Li-Hsien Yang graduated from the LTS Program with her MA in 2011. Since then, she has had a very interesting career in language teaching. We asked her to share some highlights.

Li-Hsien with Black Egg Hello Kitty at Hakone

What have you been doing since graduating?
I started my journey as a Chinese Flagship GTF (I believe they call it GE now). I started at the Center for Applied Second Language Studies (CASLS) in 2010 as an LTS student, and I have been working at CASLS ever since (I signed my contract in the morning of my Terminal Project presentation day). What could a be better surprise than an actual employment contract? I began my first official job title as a Chinese curricula assistant. I worked with the curriculum team for various online Chinese learning projects, Chinese assessment item writing, and grading. Gradually, my role shifted toward working with specific international students. Currently I work with partners overseas to do customized programs for international students. I develop programs from 3 weeks to 10 months long with integration of intercultural experiences, place-based theme module learning about global issues, language pedagogy and American education systems. Every year, I have about 70 students on campus or in the community for various purposes.

Li-Hsien (front, left) and 3-Week Oregon Experience Program for Nagoya University and Meiji Gakuin University students

What jobs or activities in the field of language teaching have been most interesting for you?
I love my current job. I am able to develop a program from a program design prospective, but I also get to do the nitty gritty logistics such as course syllabi design, lesson plans and both summative and formative assessments. I am always stimulated by my students’ enthusiastic positive energy and beautiful smiles. This is the most rewarding part in the world languages field, to work with international students.
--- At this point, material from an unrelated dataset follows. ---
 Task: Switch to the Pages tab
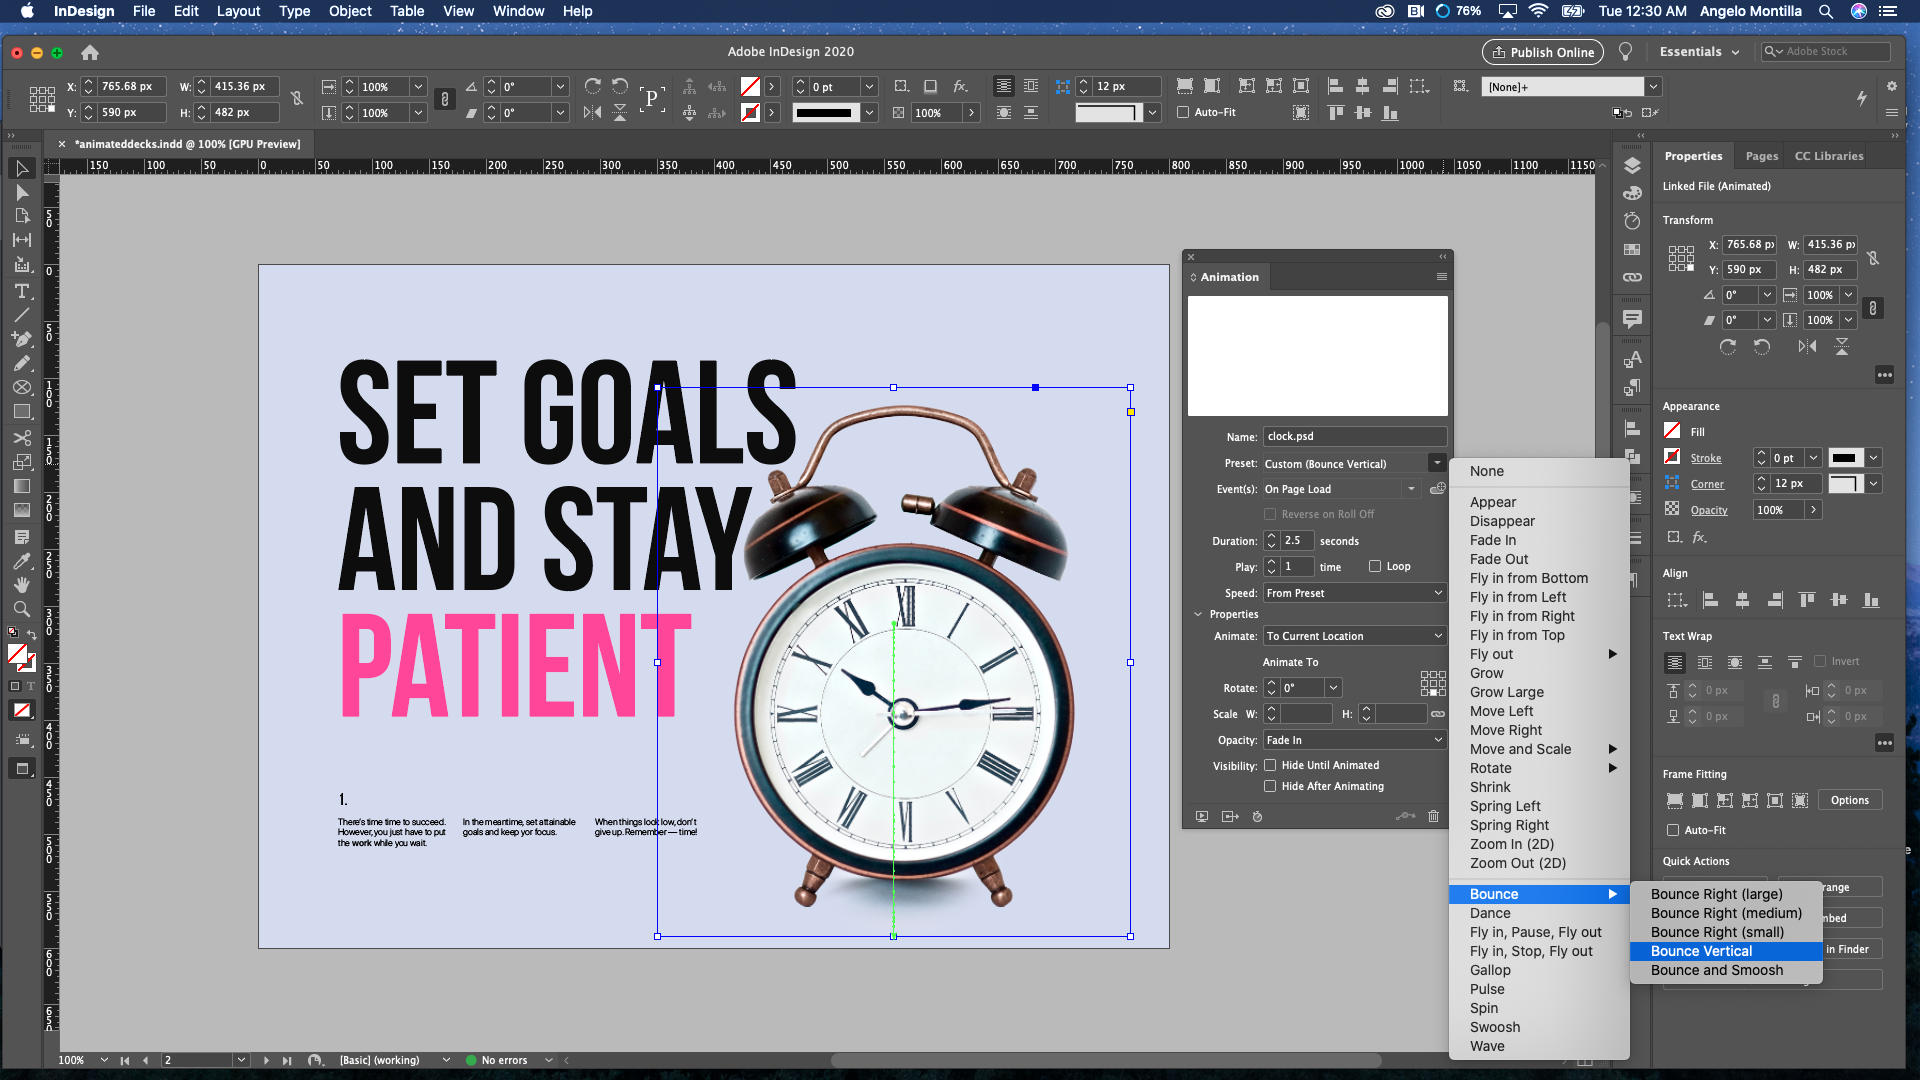pyautogui.click(x=1761, y=155)
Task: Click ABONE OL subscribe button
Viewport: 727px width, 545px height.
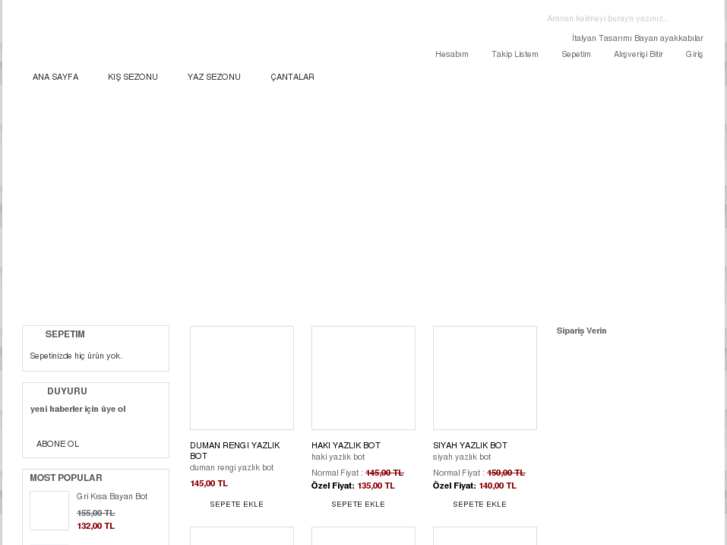Action: pos(58,444)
I love to try new ideas on my students and this has been very fun and full of surprises.

Farewell Party with Oregon International Internship Program student interns, principals, mentor teachers and host families

What advice do you have for new language teachers?
Self-care is essential!
There is no perfect lesson plan.
Be flexible.

Is there anything else you’d like to share with us?
I have been getting more interested in gardening, and I have started planning what to plant this year. Also, I enjoy trying different cuisines and having great conversations with diverse people.

Li-Hsien (center) with Oregon Experience colleagues Isabelle Sackville-West (Linguistics Dept undergraduate student) and Zach Patrick-Riley (current LTS student)

Thank you, Li-Hsien! We wish you much continued success in the field of language teaching–and a great garden this year!